The law officer specifically instructed the court that before it could find the accused’s belief was unreasonable it had to find beyond a reasonable doubt that his “belief was the result of gross indifference on his part.” This clarification of the standard of reasonableness distinguishes the present instruction from that in United States v Connell, supra, which is relied upon by the accused. There, the law officer told the court-martial that the ac*145cused’s belief was not reasonable if “it was the result of carelessness or fault” on his part. This definition of “reasonable” is patently wrong. While there were other proper instructions on the degree of carelessness constituting “dishonor,” there was no correction of the erroneous instruction. We concluded, therefore, there was a fair risk that the court-martial was confused as to the proper standard upon which to predicate a finding of guilty. See also United States v Alberico, 7 USCMA 757, 23 CMR 221. No similar risk is present in this ease. Considered as a whole, the instruction is not misleading. The law officer specifically narrowed the scope of the phrase to accord with the requirements of proof of the offense charged. We had a somewhat similar situation before us in the Bergen case, supra. What we said there may be appropriately repeated here.
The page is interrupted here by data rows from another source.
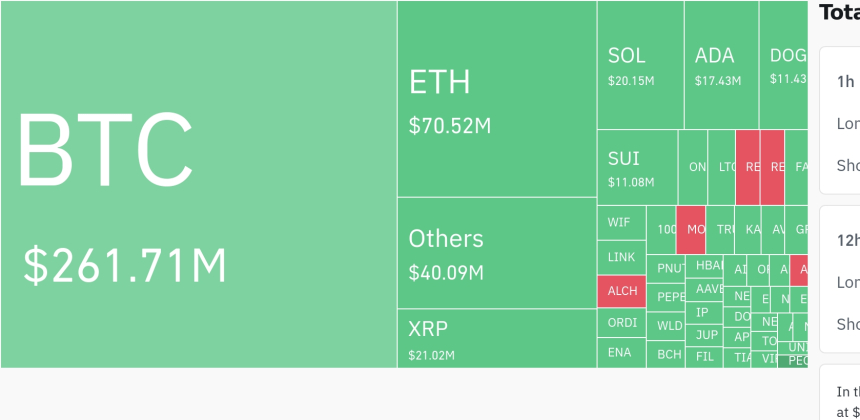Click the LTC heatmap tile
The image size is (860, 420).
(722, 167)
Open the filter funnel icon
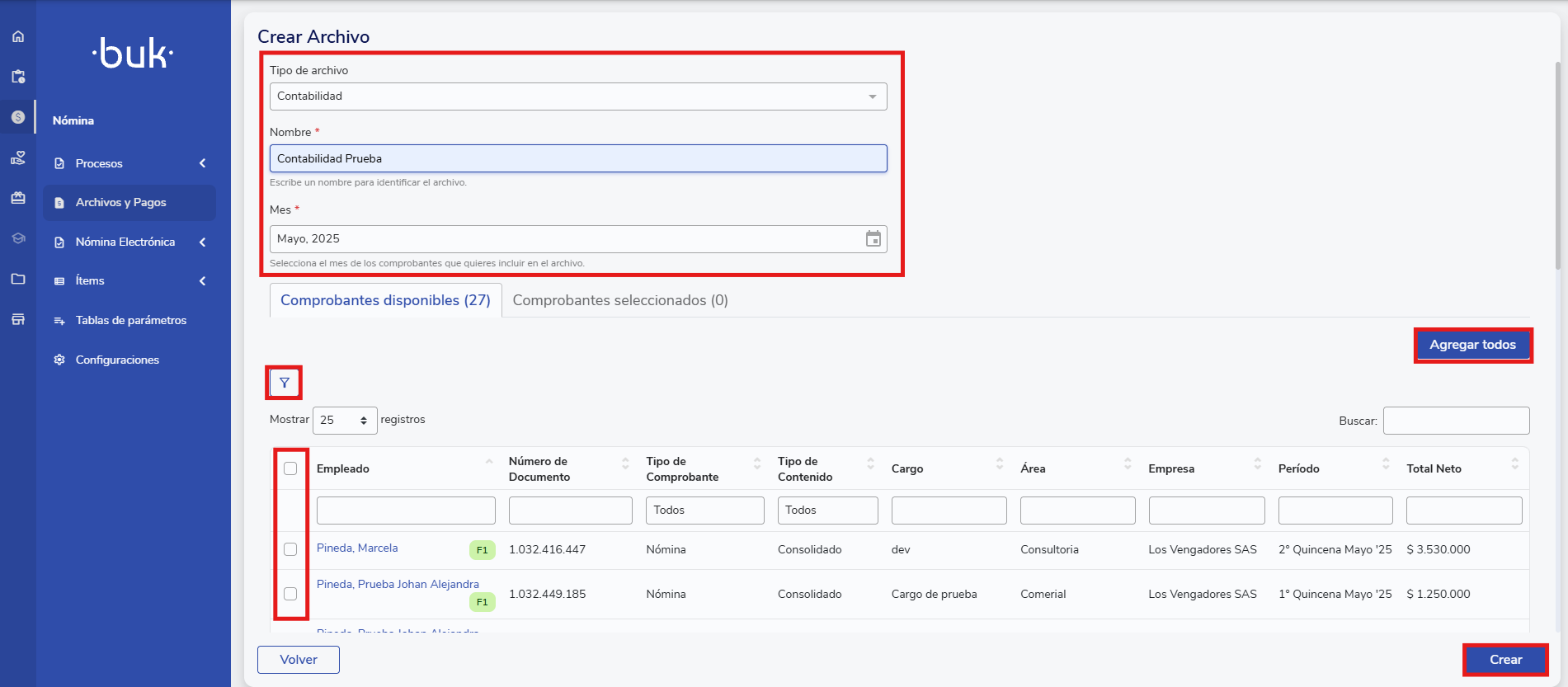 pyautogui.click(x=285, y=383)
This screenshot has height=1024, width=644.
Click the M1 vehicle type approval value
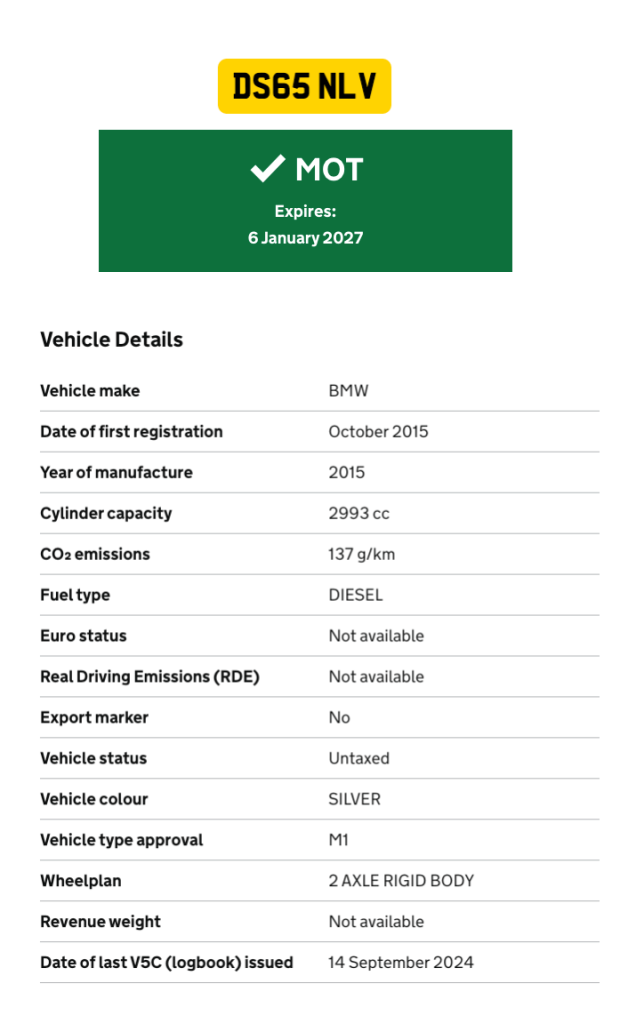coord(339,840)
“. . . These instructions invite comparison with those in United States v Lampkins, 4 USCMA 31, 15 CMR 31, and in United States v Greenwood, supra. The Greenwood decision does not set out the erroneous instructions at length, but in an important particular it is almost identical with that which appears in our opinion in the Lampkins case. In each of those cases, the law officer stressed the existence of negligence as a permissible basis for conviction. He specifically advised the court in both that if the accused’s ignorance or mistake was ‘the result of carelessness or fault’ on the part of the accused, it was not a defense. No such accent appears here.
“Both before and after the reference to reasonableness, the law officer emphasized the fact that the court must find actual knowledge on the part of the accused of the presence of the stimulant in Fineberg’s drink. At no other point in the instructions is there even a suggestion that the court could return a finding of guilt upon constructive knowledge based upon the accused’s negligence. In our opinion, therefore, the law officer’s erroneous reference to the reasonableness of the accused’s ignorance did not mislead the court. Reasonably considered, it was ‘technically incorrect,’ but not prejudicial.”
The decision of the board of review is affirmed.